И она уселась прямо на конспекты, моментально расплывшиеся акварельной синевой. Они покурили (Башмаков только делал вид, будто курит), поболтали о погоде и о том, что в пруду скоро нельзя будет купаться изза брошенных в него пустых бутылок. К Оксане несколько раз подходили какие-то парни, довольно развязные, и звали назад в компанию, но девушка только отмахивалась:
— Да ну вас, ханурики, надоели!
А когда солнце скрылось за огромными измайловскими березами и пруд стал цвета кофейного напитка «Артек», Оксана пригласила Олега в кино и даже купила ему билет, потому что у Башмакова было с собой всего десять копеек на обратную дорогу: родители его никогда не баловали.
Едва в зале погас свет и на экран, как черно-белый колобок, выкатился земной шар, увитый лентой с надписью «Новости дня», Оксана тяжко вздохнула. Наверное, из-за того, что сеанс начался со скучной кинохроники, а не с веселого «Фитиля». Обычно в таких случаях вздох огорчения вырывался у всего зала. Потом, когда начался фильм, новая знакомая еще раз вздохнула, на этот раз призывно, и как бы случайно положила руку на башмаковское колено. Олег боялся шевельнуться, чтобы не спугнуть эту счастливую нечаянность, — и тогда Оксана наклонилась и довольно громко шепнула ему в ухо:
— Ну что ты сидишь, мертвый? Поцелуй меня!
Олег, никогда прежде не целовавшийся, тут же выполнил эту просьбу с развязной решительностью многоопытного лобызателя. От поцелуя осталось странное послевкусие — смесь сигаретной горечи и сладости мятных леденцов.
— Ой, да ты совсем не умеешь! — захихикала Оксана.
— Ну почему же! Просто здесь темно и люди…
— Ладно, не бойся, я тебя научу. Но о другом даже не мечтай! Понял?
— Понял, — грустно кивнул в темноте Олег, хотя еще полчаса назад он не мечтал даже о поцелуе.
С этого дня Башмаков уже почти не открывал учебников (что привело к позорному провалу на первом же экзамене), а если и открывал, то книжная мудрость проплывала мимо, как серый сигаретный дым, в котором угадывались лучисто-шальные Оксанины глаза. Натомившись и натосковавшись за целый день ожидания до ломоты в теле, Башмаков мчался на Красную Пресню, покупал эскимо и ждал возле проходной «Трехгорки». В нескончаемом потоке ткачих он выискивал глазами Оксану и когда наконец находил, то испытывал совершенно несказанное чувство. Ближе всего, но тем не менее плоско и приблизительно это чувство обозначается замызганным словом «счастье».
— Мороженое купил? — спрашивала Оксана.
Он молча вынимал из-за спины эскимо.
— Устала как собака, — доверительно сообщала она и слизывала сразу полмороженого. — Куда пойдем?
— Может, в Сокольники? — предлагал Башмаков, сладко мертвея от предчувствия долгих поцелуев в пустых аллеях.
— Нет, сначала надо где-нибудь глаза пронести!
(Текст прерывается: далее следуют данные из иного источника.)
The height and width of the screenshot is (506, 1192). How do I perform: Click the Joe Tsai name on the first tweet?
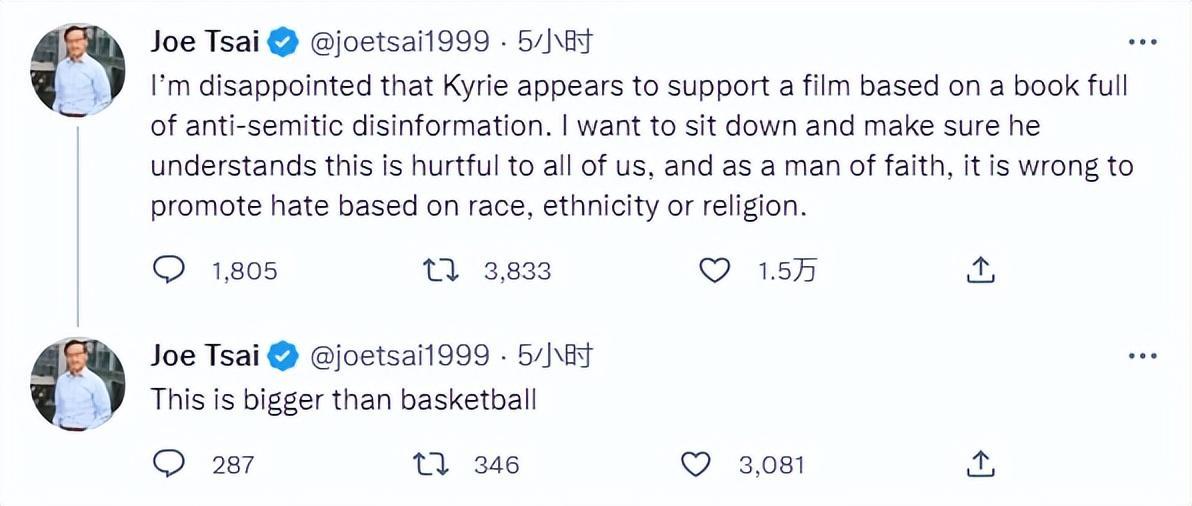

«Пронести глаза» означало пошляться по магазинам — ГУМу, ЦУМу или калининским стекляшкам, поглазеть на товары, которых тогда, кстати, было еще довольно много, прицениться и, конечно, ничего не купить. Башмакову родители выдавали на все про все полтинник в день, а Оксана ползарплаты отправляла матери и младшим братьям в Тулу или сама ехала туда с сумками, набитыми мясом, колбасой, фруктами и сладостями. Оксанин отец пять лет назад завербовался на Север — подзаработать, и его буквально через месяц зарезал в драке расконвоированный зек.
— Ты смотри, цигейковая шуба, — говорила она, щупая мех, — полторы тыщи стоит! И ведь кто-то же покупает!
Потом они ехали в Сокольники, или шли в кино, или блуждали по Москве, забредали в глухие подъезды и, прислушиваясь к дверным хлопкам, целовались. Башмаков быстро освоился с новым делом и даже достиг под руководством Оксаны известной изощренности, что впоследствии отмечали и Катя, и Нина Андреевна, и Вета. Иногда она позволяла ему поцеловать свои остренькие, точно звериные мордочки, грудки, а порой — очень редко — допускала даже к влажной и горячей девичьей тайне. При этом она дышала шумно и обреченно, но вдруг перехватывала его руку.
— Ага, разбежался! Хорошенького понемножку, а то мужу ничего не останется!
— А ты выходи за меня! — шутил Башмаков срывающимся голосом.
— Ты еще маленький, — смеялась она и словно невзначай задевала рукой башмаковские брюки как раз в том самом месте, где теснилась его невостребованная готовность.
Потом он провожал ее до общежития, дожидался, пока злая спросонья дежурная отопрет дверь и впустит припозднившуюся жиличку со словами:
— Ох, лимита проклятущая, когда ж вы нагуляетесь?!
— Ладно, дурында старая, как будто сама молодой не была! — весело огрызалась Оксана и, на прощание лизнув Олега в щеку, исчезала.
А он ехал чуть не с последним поездом метро к себе в Малый Комсомольский переулок — и тихонько отпирал дверь, потому что вся коммуналка, включая его родителей, давно уже спала, готовясь к новому трудовому дню. Разве только Дмитрий Сергеевич, директор вагона-ресторана, живший один в двух комнатах, сидел на кухне с деревянными счетами и кипой накладных.
— Сколько? — обычно спрашивал он, имея в виду количественный показатель свидания.
— Не считал! — значительно ответствовал Олег.
— Да ты что?
— Честно!
— Слушай, давай я тебя с одной моей официанткой познакомлю — ее вся Казанская железная дорога удовлетворить не может!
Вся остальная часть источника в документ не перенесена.